**Text shown**
Bristol Somali Forum (BSF) brings together active Somali community groups and voluntary organisations in Bristol and across the South West, on an inclusive basis to enable them to plan and co-ordinate representation and address relevant community issues. They also work to articulate community views on local policy matters and the development of appropriate services for the Somali community in Bristol as a whole.

Five questions with Abdulkadir Sheikhusein Chair of Bristol Somali Forum

By Charlene Lawrence,  Engagement Officer at Quartet Community Foundation

1) For those who may not have heard of you before, tell us a bit about your organisation?

“Bristol Somali Forum is an umbrella organisation that represents and promotes the united voice of our community.”

2) How has the pandemic affected your organisation and the people you support?

“Covid-19 has not been kind to us as an organisation as well as a community. Sadly, we have lost community members. Also a member of our management team contracted the virus during the pandemic.  Besides that, we could not do most of the work we had planned to do. This was a setback.

“Although we have finally adapted, the impact was still negative. For example, we have stopped all the work we were doing in the prisons (prison visits).

“On the other hand, I believe we – our volunteers – have done a brilliant job when it comes to the Covid-19 community response. We have undertaken a number of strategies to mitigate the impact of the virus by simplifying government guidelines which were difficult and confusing.

“In addition, we have been delivering food parcels to vulnerable people (Somalis and non-Somalis), conducting foot patrols for places where members of our community were gathering and we produce leaflets and video sketches in order to encourage members of our community to stay at home.

“Apart from that, we have done some work around mental health issues as well as community cohesion and Islamophobia. Why? Covid impacted mental wellbeing and it has caused fear and anxiety among the community. Because Covid disproportionally affected BAME people, people started to blame them that they are responsible for spreading the virus.

“Further, we have set up online sessions to support completing the various grant applications for anyone self-employed .”

3) This year’s theme for Black History Month is ‘Proud to be’, what is your proudest achievement both personally and for the organisation?

“There are a number of things we are proud of as an organisation.

“We are proud that we represent one of the most active communities in Bristol.

**Material provided**

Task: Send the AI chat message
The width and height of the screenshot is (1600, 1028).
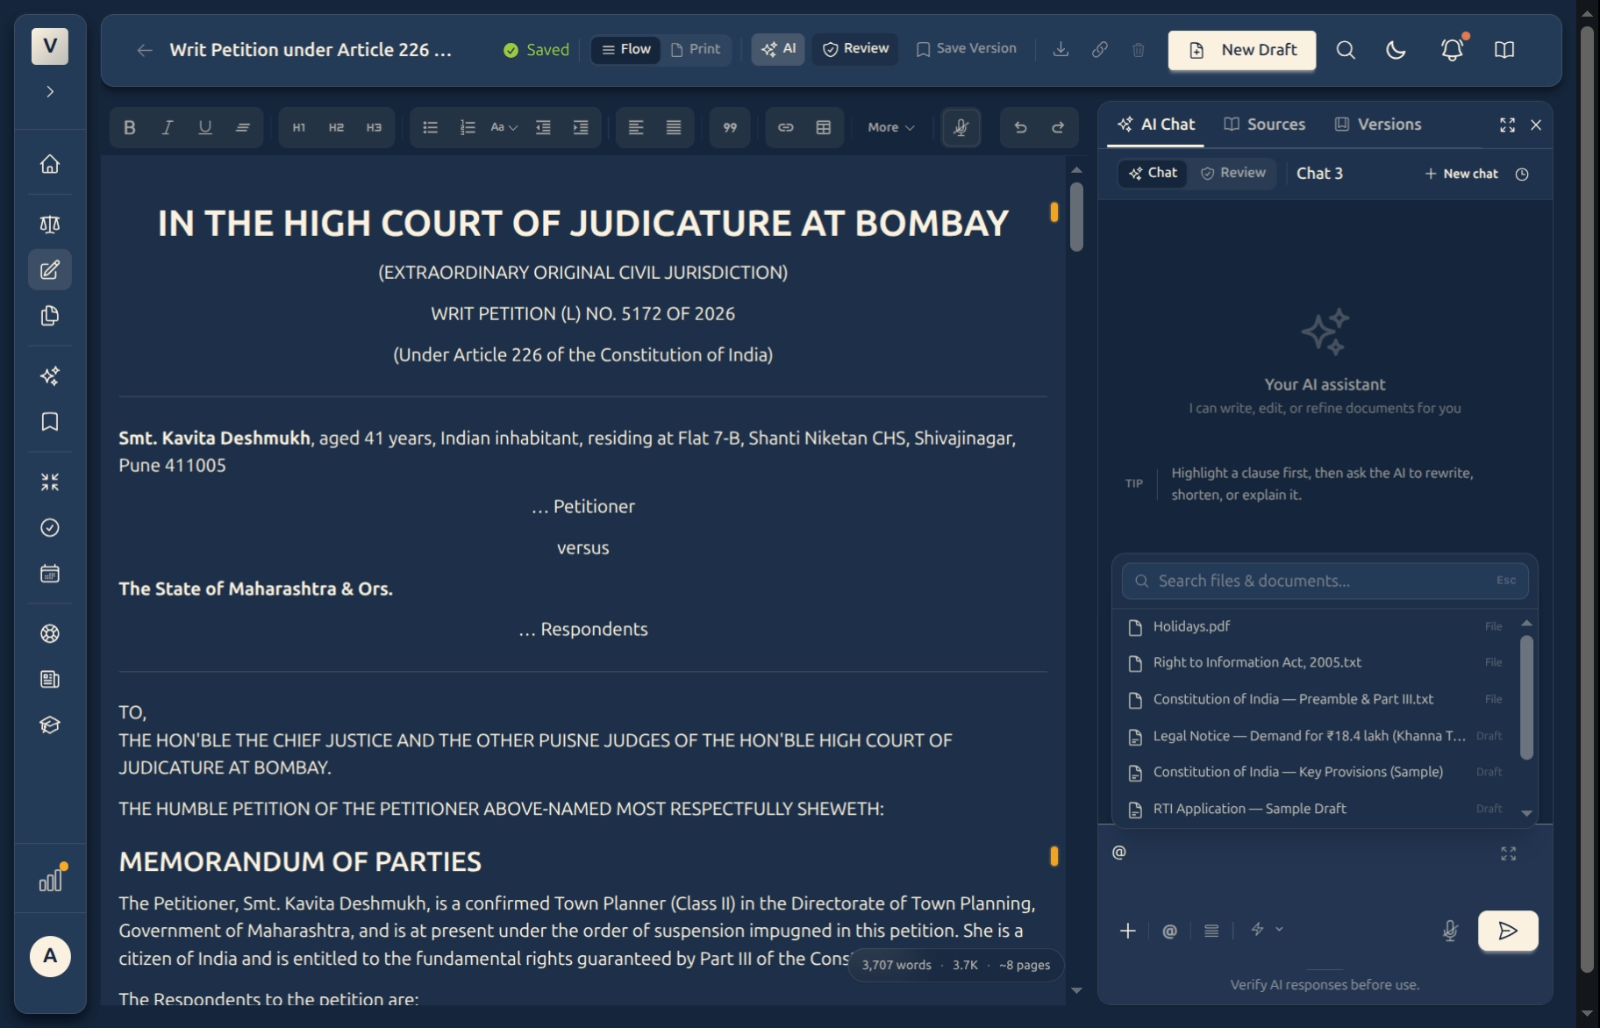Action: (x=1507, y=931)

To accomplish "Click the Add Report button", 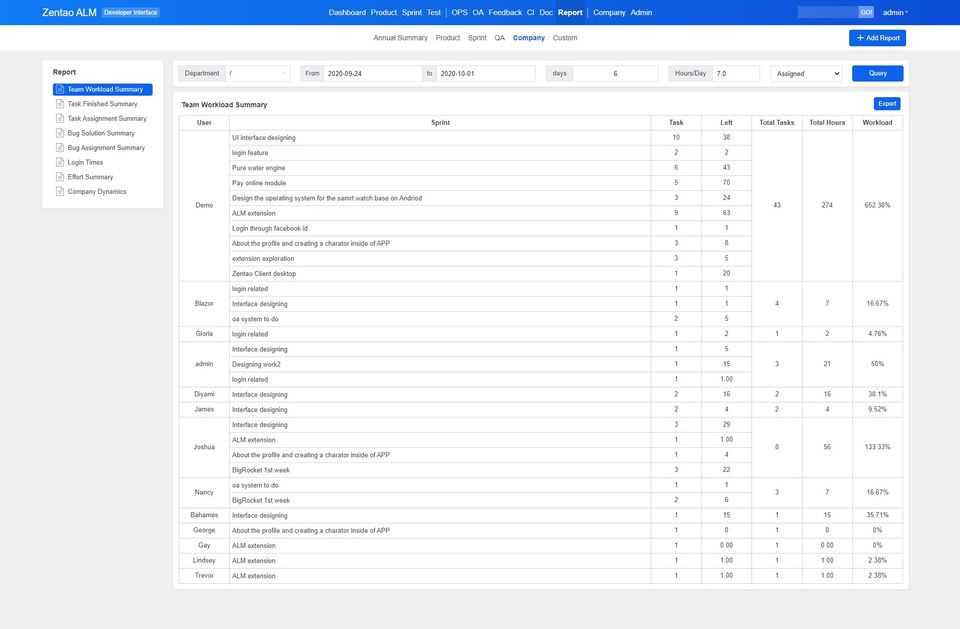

**Your tasks**
a – Answer these from the Bristol Somali Forum text:
(i) Who conducted the interview, and what is her role?
(ii) What work did the forum stop because of the pandemic?
(iii) What is this year's Black History Month theme?
b – Pick up the Bristol Somali Forum text after its last sentence and keep writing it.
The data here comes from a separate source and has no connection to the Bristol Somali Forum text.

**Outputs in order**
a –
(i) Charlene Lawrence, Engagement Officer at Quartet Community Foundation.
(ii) All of its work in the prisons (prison visits).
(iii) 'Proud to be'.

b –
“Key figures of our community do volunteer here in Bristol and back home. I am proud of their immense contribution to our city.”

 4) Who or what inspires your work?

“Putting a big smile on the faces of those who are less fortunate and making a difference in their lives is a source of inspiration for me.”

5) What will your organisation be doing to celebrate Black History Month?

“In relation to Black History Month, we are organising the Somali Festival and Culture 2021 in Bristol.

“The festival promotes the best of Somali culture and arts with a mix of events including an artefacts exhibition, poetry, literature, folklore, dance, music, and youth discussions. The ultimate goal of the event is not only to celebrate Black History Month but also to bring together key figures of the community, local talents, and scholars/writers/ educators of Somali heritage who came from other parts of the world.

“During the festival, there will be discussions around the concept of the “intergenerational gap” in terms of culture and identity, especially the difference of opinions between older and younger generations.

“This is not a Somali-ONLY event. The festival is open for the wider Bristolians and that is why we invited key figures of other communities, service providers, and all our partners.”

Quartet grants helping support Black History Month

We recently awarded Bristol Somali Forum a grant of £4,040 towards the organisation of a three day Somali Festival and Culture event as part of this year’s Black History Month.

Quartet Community Foundation would like to thank Abdulkadir Sheikhusein of Bristol Somali Forum for helping us celebrate Black History Month, and for sharing these insights.